┌─ Data excerpts

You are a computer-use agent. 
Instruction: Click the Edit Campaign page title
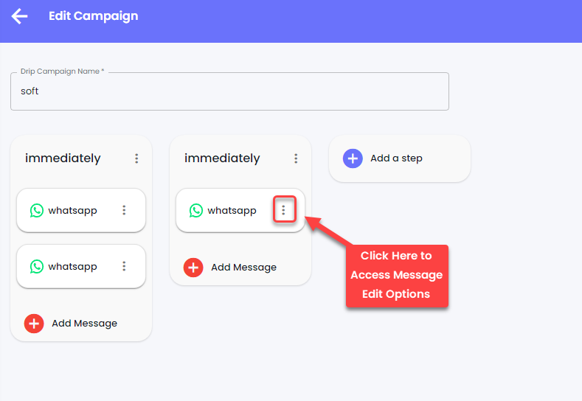click(94, 16)
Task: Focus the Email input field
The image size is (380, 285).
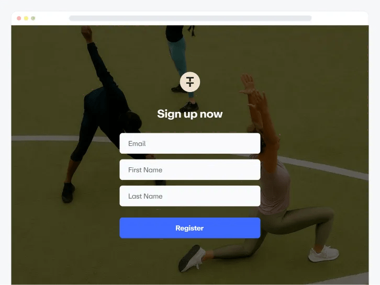Action: pyautogui.click(x=190, y=143)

└─

▶ **Task prompt**:
Your copy should hold every record word for word and none of the pictures.

▶ **Result of this exercise**:
You are a computer-use agent. 
Instruction: Click the Edit Campaign page title
click(94, 16)
Task: Focus the Email input field
The image size is (380, 285).
Action: pyautogui.click(x=190, y=143)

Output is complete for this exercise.